ImportantV1 deprecation and removal noticeStarting in Fusion 5.12.0, all V1 connectors are deprecated. This means they are no longer being actively developed and will be removed in Fusion 5.13.0.The replacement for this connector is the Web V2 connector.If you are using this connector, you must migrate to the replacement connector or a supported alternative before upgrading to Fusion 5.13.0. We recommend migrating to the replacement connector as soon as possible to avoid any disruption to your workflows.
Fusion 5.x uses the Open Graph Protocol as the default configuration for fields. Deviation from that standard configuration may exclude information from indexing during the crawl.

Crawl options

  • If you’re crawling a website protected by a login or SmartForm, see Crawl an Authenticated Website with the Web Connector.
  • If you’re crawling a CMS or ecommerce site, you may want to Deduplicate Web Content using Canonical Tags.
  • To prevent unbounded crawls or to only crawl a portion of your website, see Limit the Crawl Scope for Web Sites.
The sitemap_incremental_crawling configuration parameter processes and crawls URLs found in the sitemap.
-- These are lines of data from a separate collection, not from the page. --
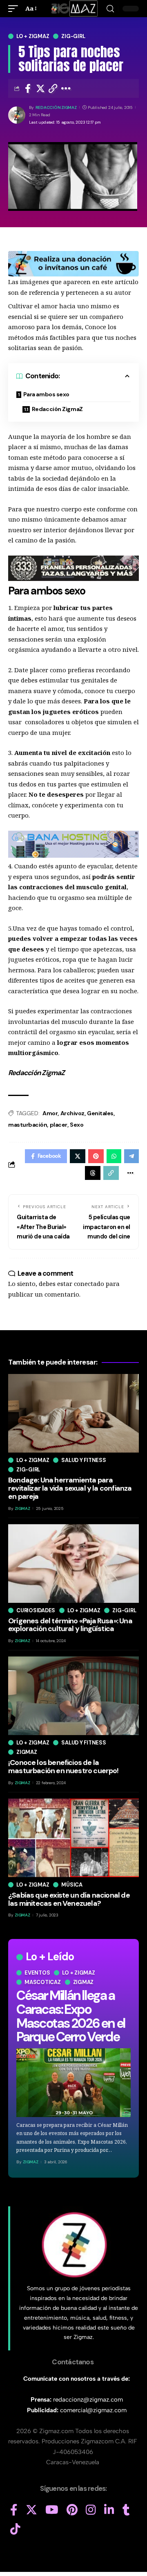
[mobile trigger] (15, 8)
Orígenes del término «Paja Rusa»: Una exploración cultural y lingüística (70, 1625)
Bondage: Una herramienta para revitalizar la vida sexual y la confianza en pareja (69, 1488)
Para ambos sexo (46, 394)
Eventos (37, 1972)
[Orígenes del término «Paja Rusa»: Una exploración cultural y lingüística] (73, 1563)
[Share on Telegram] (131, 1156)
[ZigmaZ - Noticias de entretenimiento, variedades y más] (73, 8)
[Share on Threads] (92, 1173)
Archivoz (72, 1113)
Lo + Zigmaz (32, 36)
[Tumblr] (126, 2510)
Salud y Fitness (83, 1460)
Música (71, 1884)
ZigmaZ (30, 2162)
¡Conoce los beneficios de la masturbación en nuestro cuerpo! (63, 1767)
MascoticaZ (42, 1982)
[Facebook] (14, 2510)
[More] (66, 88)
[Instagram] (91, 2510)
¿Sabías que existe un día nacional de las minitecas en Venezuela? (69, 1899)
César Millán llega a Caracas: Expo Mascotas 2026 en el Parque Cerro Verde (70, 2016)
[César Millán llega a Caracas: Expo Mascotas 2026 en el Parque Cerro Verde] (73, 2082)
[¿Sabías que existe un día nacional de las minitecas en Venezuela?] (73, 1838)
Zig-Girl (73, 36)
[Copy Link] (53, 88)
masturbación (27, 1124)
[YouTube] (51, 2510)
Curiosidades (35, 1610)
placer (58, 1124)
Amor (50, 1113)
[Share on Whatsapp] (114, 1156)
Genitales (100, 1113)
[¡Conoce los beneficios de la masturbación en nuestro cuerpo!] (73, 1695)
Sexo (76, 1124)
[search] (110, 8)
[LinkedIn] (109, 2510)
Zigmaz (83, 1982)
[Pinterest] (72, 2510)
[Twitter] (31, 2510)
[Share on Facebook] (27, 88)
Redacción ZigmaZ (56, 107)
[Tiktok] (15, 2529)
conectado (89, 1283)
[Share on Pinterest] (96, 1156)
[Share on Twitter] (40, 88)
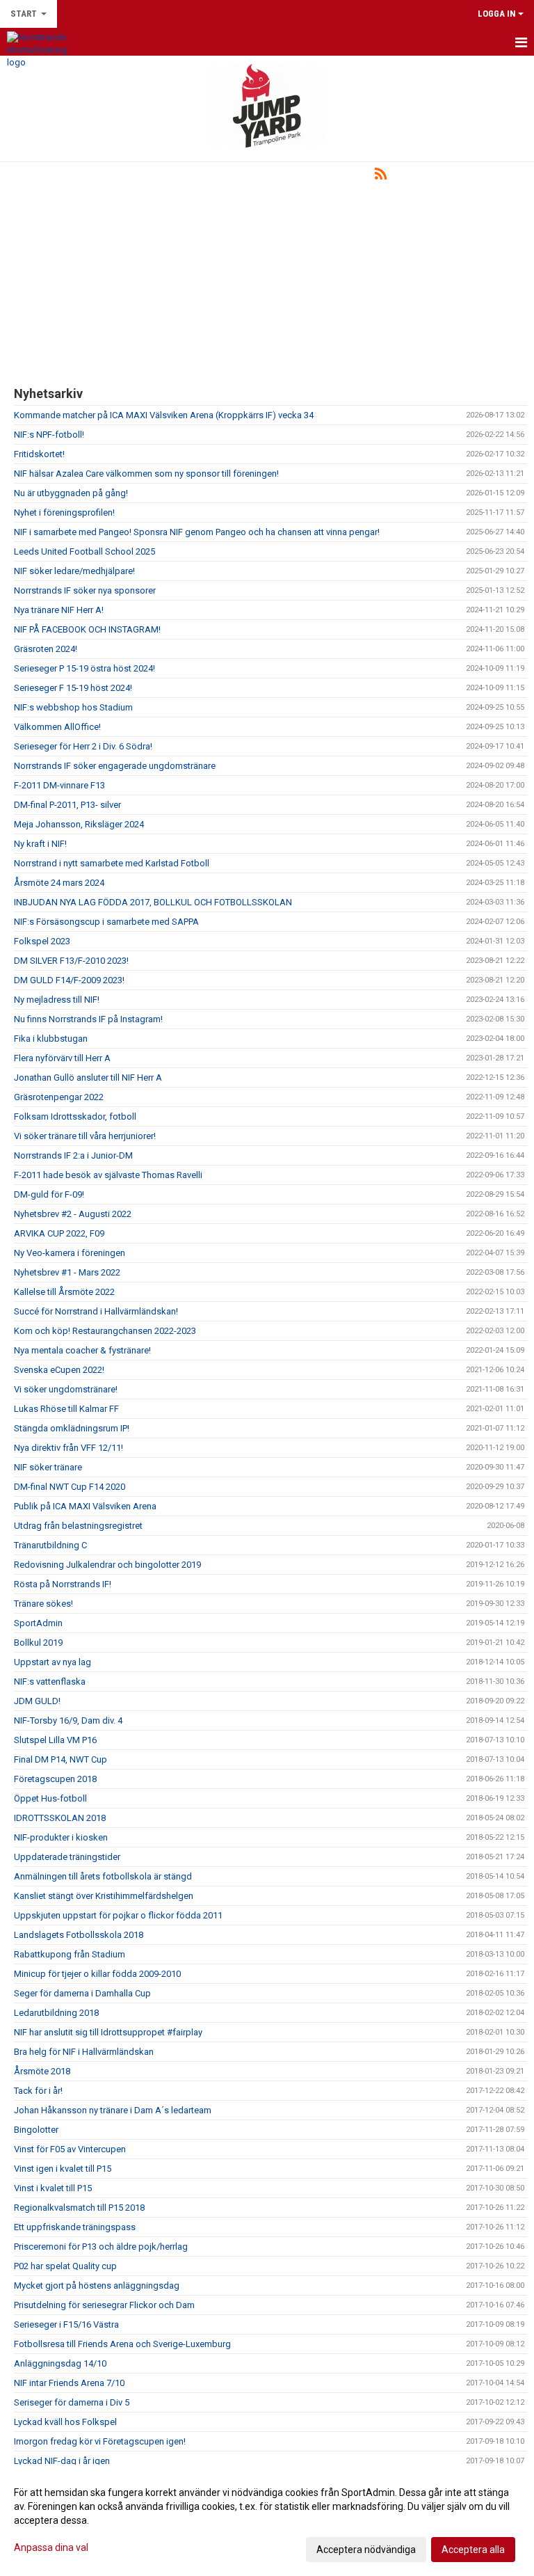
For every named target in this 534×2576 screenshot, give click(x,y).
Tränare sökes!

Set to true to remove documents from the index when they can no longer be accessed as unique documents. For example, if the page is removed from the sitemap and cannot be accessed. In addition, if the page is not in the sitemap, the connector classifies the missing page as unbounded and removes the page from the index.

Configuration

When entering configuration values in the UI, use unescaped characters, such as \t for the tab character. When entering configuration values in the API, use escaped characters, such as \\t for the tab character.
If you experience CrawlDB errors such as “File is already opened and is locked”, then raise the Alias Expiration setting.